Первым делом она выспросила, где находится ближайший банк. Узнать это оказалось нелегко, потому что тех нескольких слов на бахаза, которые она смогла запомнить, оказалось недостаточно для общения с индонезийцами. Однако Гермии удалось отыскать среди пестрой толпы индонезийцев нескольких туристов, которые сразу же рассказали ей, где она может снять с карточки деньги.
Вскоре в руках у Гермии оказалась основательная сумма денег. Часть их она сразу же поменяла на рупии, а оставшиеся деньги переложила в купленную дорожную сумку. Ходить с такой суммой по незнакомым местам было небезопасно, поэтому Гермия взяла такси и поехала в «Гранд Мираж», отель, где Поит перед отлетом забронировал номер.
Попросив таксиста остановиться около одного из магазинчиков с одеждой, Гермия пополнила свой скудный гардероб легкими брючками, джинсами, которые будут незаменимы на Комодо, парочкой футболок салатового и белого цвета и удобными кроссовками, о которых она мечтала, сбивая ноги в неудобных туфлях. Окинув придирчивым взглядом свое отражение в зеркале, она пришла к выводу, что похудела и загорела. Но это ей шло.

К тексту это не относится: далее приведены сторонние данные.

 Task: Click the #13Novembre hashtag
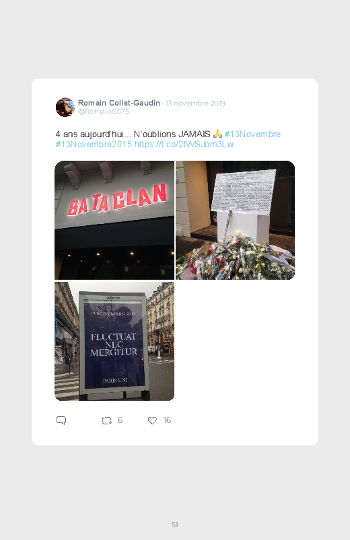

В «Гранд Мираж» у нее наконец-то появилась возможность принять душ в человеческих условиях и поспать на удобной кровати. О еде она даже не думала. События последних дней стояли комом в горле и истребляли всякое желание подкрепиться. Гермия наполнила ванну прозрачной водой, добавила в нее расслабляющую соль и на полчаса погрузилась в состояние, близкое к трансу. С трудом заставив себя выбраться из ванны, — она поняла, что сон неизбежен, иначе весь обратный путь она проедет в полудреме.
Лоск шелковых простыней, мягкая подушка и лучи солнца, шаловливо блуждающие по кровати, моментально усыпили Гермию. Ей снились какие-то странные сны: всполохи огня, искаженное болью лицо Констанса и яростные порывы ветра, сбивающие ее с ног. Когда она проснулась, то с ужасом обнаружила, что небо заволокло алой дымкой, а солнце наполовину спряталось за водами океана.